§ **EXTRACT TO READ**
++++++++

In 1937–38, the Soviet authorities killed hundreds of thousands of people—more than one in every two hundred inhabitants of the USSR. They were killed without a trial, without any guilt, without the possibility of justifying or defending themselves. Across the country, Chekists seized people, secretly executed them by firing squad, and tortured them during interrogations. Their actions were dictated by one thing only— they wanted to fulfill (and overfulfill!) the plan for enemies given to them by Stalin and his closest associates.
Sandarmokh, August 2012. Photo: Dmitry Tsvibel (from currenttime.tv)
This mass murder was accompanied by calls from Soviet propaganda to expose imaginary spies, wreckers, and enemies of the state. Eighty years have passed. How does society remember this trauma? A great many prefer not to remember. And if they do remember, they accompany it with the words: “What’s past is past.” Pitying the victims, but not condemning the perpetrators. For the perpetrators were the authorities, and how can one condemn them? It might even be dangerous. There is also an impulse to justify the executioners. “There must have been a reason for it,” “most of them were criminals anyway,” “how else could they have brought order to the country?”—all these are phrases that help to separate oneself from the victims, to create the illusion that if you were in that time, the “troika” would have spared you, or you would not have been tried at all. By distancing ourselves from the victims, we not only justify their executioners but even begin to love them. We admire Stalin as a harsh and strict father who, if he beats, does so “for a reason.” Just as victims of domestic violence justify their tormentors, until they break out of the vicious circle. If they break out…
Yury Dmitriev is one of those who have spent their entire lives trying to break this vicious circle, to launch a process of genuinely working through the trauma of state violence received by the Soviet people and passed on to subsequent generations. One can live with this trauma, but for moral healing, it is necessary to tell the truth about state terror, to restore the names and fates of the repressed, to open their mass burial sites and erect monuments there, to name all the executioners. And to compel the state to strictly observe the fundamental rights and freedoms of its citizens.
In the early 1990s, local activists Ivan Chukhin and Yury Dmitriev succeeded in gaining access to study the archival-investigative case files of the repressed and the documents on executions during the Great Terror, held in the archives of the State Security Directorate of Karelia.
Based on their research, two Books of Remembrance, crucial for the new Russia, were published in Petrozavodsk in 1999:
• I. I. Chukhin [1]. “Karelia-37: The Ideology and Practice of Terror.” Petrozavodsk, 1999.
• Y. Dmitriev. “The Sandarmokh Execution Site.” Petrozavodsk, 1999.

++++++++

§ **TASKS AND EXERCISES**
- a) According to the passage on the Great Terror, in which city were the two Books of Remembrance published in 1999?
- b) Write out the part of the passage on the Great Terror starting at "In 1937–38, the" and ending at "his closest associates.".
Use only the passage on the Great Terror as your source.

§ **DATA EXCERPT**
++++++++

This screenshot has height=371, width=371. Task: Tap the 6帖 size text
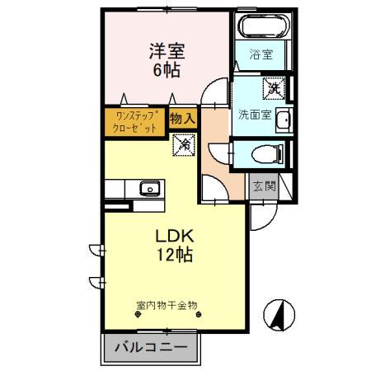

++++++++

§ **RESULTS FOR THE EXERCISE**
- a) Petrozavodsk.

- b)
In 1937–38, the Soviet authorities killed hundreds of thousands of people—more than one in every two hundred inhabitants of the USSR. They were killed without a trial, without any guilt, without the possibility of justifying or defending themselves. Across the country, Chekists seized people, secretly executed them by firing squad, and tortured them during interrogations. Their actions were dictated by one thing only— they wanted to fulfill (and overfulfill!) the plan for enemies given to them by Stalin and his closest associates.